Seit meiner Rückkehr habe habe ich nicht aufgehört, über diese projizierte Stadt und ihre Orte nachzudenken. Ebenso habe ich nicht aufgehört, Boy Harsher zu hören. Die dunkle Campyness des Projekts aus (enttäuschenderweise) Massachusetts fließt gleichermaßen in den schwarzen Sonnenschein, der so spezifisch für Los Angeles ist. Diese Musik füllt Industriebrachen und flutet die mit 20 Meilen pro Stunde vorbeiziehenden leeren weißen Kuben, die Gebäude sein sollen. Wie so vieles in den Vereinigten Staaten ist sie eine Rekonstruktion europäischer Affekte mit amerikanischen Mitteln. Wie so vieles in Los Angeles speist sich ihre Anziehungskraft aus eben dieser monumentalen Fakeness.

Ich habe die Alben und LPs von Boy Harsher mehr gehört als viele andere Musik in diesem Jahr. Los Angeles blieb und die Stimmung blieb und die Erinnerung an das Licht und die Menschen blieb. Es ist schwer, sich der Sleaziness zu erwehren, dem Eingeständnis einiger Kaputtheit und der Weite und Freiheit, die von dieser Musik ausgeht. Das hat viel mit Jae Matthews‘ Gesang zu tun, geschult an der Attitüde und Anziehungskraft der europäischen Goths (Siouxsie Sioux, Anja Huwe, man muss die richtigen YouTube-Videos kennen).
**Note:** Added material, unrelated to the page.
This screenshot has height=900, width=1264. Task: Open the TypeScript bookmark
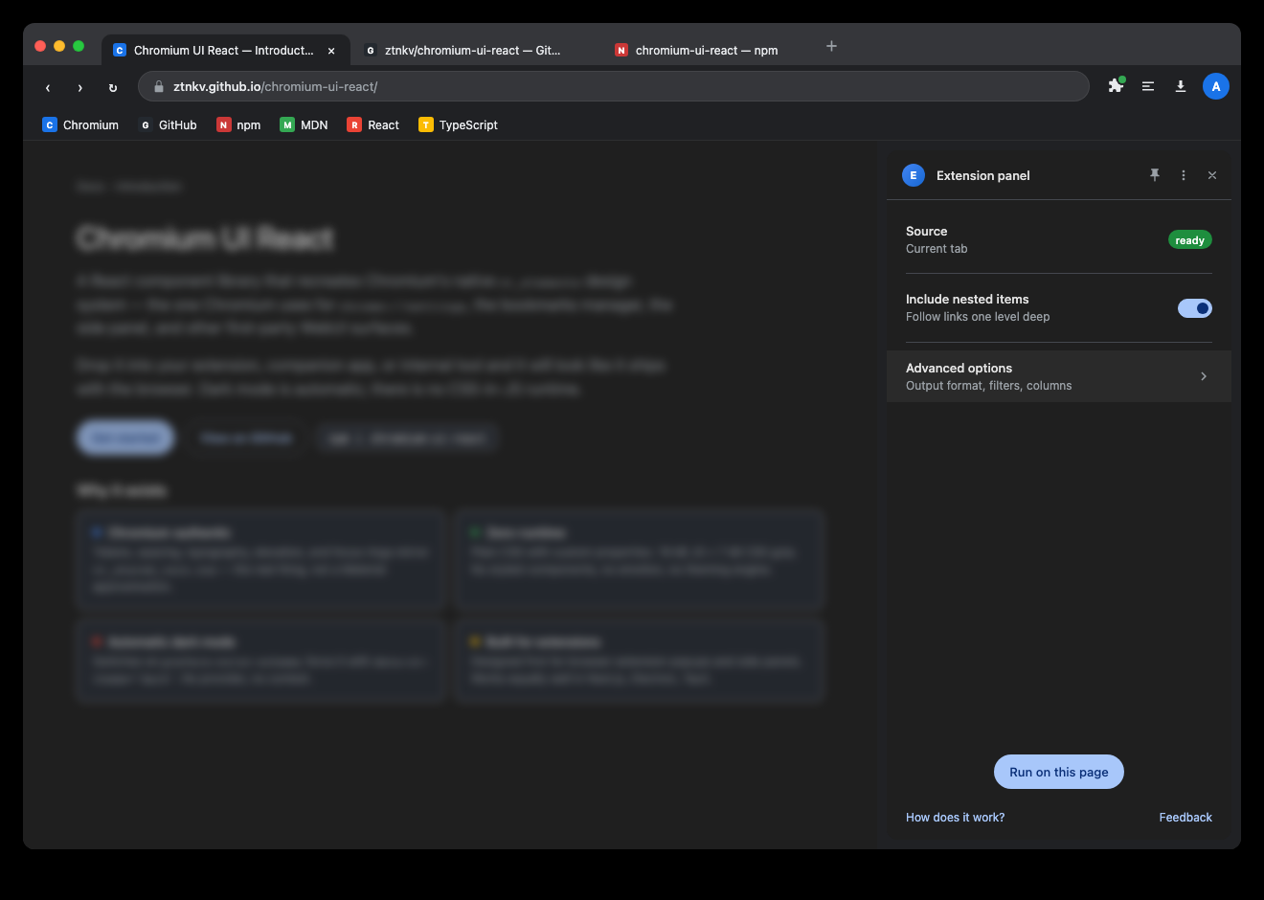coord(458,124)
Motion, Westerners und Morphine (ey, diese Titel) haben mich durch einige Härten halluziniert, als Narrative einer Welt, die es nur ausgedacht gibt, und halt in Los Angeles, wo alles erfunden ist. Es ist großartige Musik, wie L.A. eine großartige Stadt ist, wie es nichts sharperes gibt als eine Truckerjacke aus gewachstem Twill im richtigen Licht.

Boy Harsher wurden zum Kristallisationspunkt meiner Beach Goth-Playlist, vermutlich der reinste Ausdruck meiner Lust an brachial doofer Affirmation, zu der ich in diesem Jahr gefunden habe. Diese Playlist bedeutet mir viel – ebenso wie Los Angeles und meine Perspektiven in der Stadt, denen Boy Harsher Raum und Permanenz in 2019 gegeben haben, auch auf dem kalten Boden der Tatsachen zum Ende der Dekade.

There was a moment among the abstract government buildings. I was very tired, the mournful groove of Boy Harsher oozing from my wireless earpiece, an electric scooter zooming past. I realized where I was, which world, how far I had walked. Let’s save this particular now. (Berlin, September 2019)


  1. Traversing the airspace above L.A. and the valley beyond makes the vastness of this country apparent. It is, fundamentally, still the far west, unclaimed nature, emptied of its original inhabitants, painted with a thin layer of civilisation and semi-permanent architecture. Were the people settling here to leave, it would turn full western-trope ghost town of monumental dimensions.